Collected data:
************

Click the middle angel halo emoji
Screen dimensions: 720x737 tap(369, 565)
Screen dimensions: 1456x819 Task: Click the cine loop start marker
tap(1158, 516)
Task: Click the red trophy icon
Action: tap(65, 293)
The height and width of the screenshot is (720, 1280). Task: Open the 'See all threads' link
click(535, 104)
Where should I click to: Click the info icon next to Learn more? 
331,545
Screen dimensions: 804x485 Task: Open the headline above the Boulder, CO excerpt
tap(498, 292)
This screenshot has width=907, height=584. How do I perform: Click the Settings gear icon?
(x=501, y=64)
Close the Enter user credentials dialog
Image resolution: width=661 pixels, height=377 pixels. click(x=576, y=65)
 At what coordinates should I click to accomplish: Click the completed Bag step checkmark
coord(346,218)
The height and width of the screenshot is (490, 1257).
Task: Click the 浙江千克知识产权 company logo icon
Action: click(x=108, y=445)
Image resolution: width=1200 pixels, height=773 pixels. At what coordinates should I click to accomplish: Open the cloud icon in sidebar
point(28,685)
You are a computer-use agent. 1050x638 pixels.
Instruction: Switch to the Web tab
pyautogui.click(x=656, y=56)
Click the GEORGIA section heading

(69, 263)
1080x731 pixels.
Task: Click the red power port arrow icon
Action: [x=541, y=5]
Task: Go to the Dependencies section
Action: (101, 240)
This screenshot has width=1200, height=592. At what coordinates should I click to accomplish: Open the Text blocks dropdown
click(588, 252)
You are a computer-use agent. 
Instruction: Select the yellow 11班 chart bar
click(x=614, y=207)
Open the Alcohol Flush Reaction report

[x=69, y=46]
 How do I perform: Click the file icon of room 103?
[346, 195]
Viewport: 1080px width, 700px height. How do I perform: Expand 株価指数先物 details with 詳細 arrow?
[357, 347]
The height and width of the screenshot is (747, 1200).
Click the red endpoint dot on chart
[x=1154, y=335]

************

• [TASK REQUIREMENTS]:
Taking care to match every character, output all of the entries above.

• [FINISHED EXERCISE]:
Click the middle angel halo emoji
Screen dimensions: 720x737 tap(369, 565)
Screen dimensions: 1456x819 Task: Click the cine loop start marker
tap(1158, 516)
Task: Click the red trophy icon
Action: tap(65, 293)
The height and width of the screenshot is (720, 1280). Task: Open the 'See all threads' link
click(535, 104)
Where should I click to: Click the info icon next to Learn more? 
331,545
Screen dimensions: 804x485 Task: Open the headline above the Boulder, CO excerpt
tap(498, 292)
This screenshot has width=907, height=584. How do I perform: Click the Settings gear icon?
(x=501, y=64)
Close the Enter user credentials dialog
Image resolution: width=661 pixels, height=377 pixels. click(x=576, y=65)
 At what coordinates should I click to accomplish: Click the completed Bag step checkmark
coord(346,218)
The height and width of the screenshot is (490, 1257).
Task: Click the 浙江千克知识产权 company logo icon
Action: click(x=108, y=445)
Image resolution: width=1200 pixels, height=773 pixels. At what coordinates should I click to accomplish: Open the cloud icon in sidebar
point(28,685)
You are a computer-use agent. 1050x638 pixels.
Instruction: Switch to the Web tab
pyautogui.click(x=656, y=56)
Click the GEORGIA section heading

(69, 263)
1080x731 pixels.
Task: Click the red power port arrow icon
Action: [x=541, y=5]
Task: Go to the Dependencies section
Action: (101, 240)
This screenshot has width=1200, height=592. At what coordinates should I click to accomplish: Open the Text blocks dropdown
click(588, 252)
You are a computer-use agent. 
Instruction: Select the yellow 11班 chart bar
click(x=614, y=207)
Open the Alcohol Flush Reaction report

[x=69, y=46]
 How do I perform: Click the file icon of room 103?
[346, 195]
Viewport: 1080px width, 700px height. How do I perform: Expand 株価指数先物 details with 詳細 arrow?
[357, 347]
The height and width of the screenshot is (747, 1200).
Click the red endpoint dot on chart
[x=1154, y=335]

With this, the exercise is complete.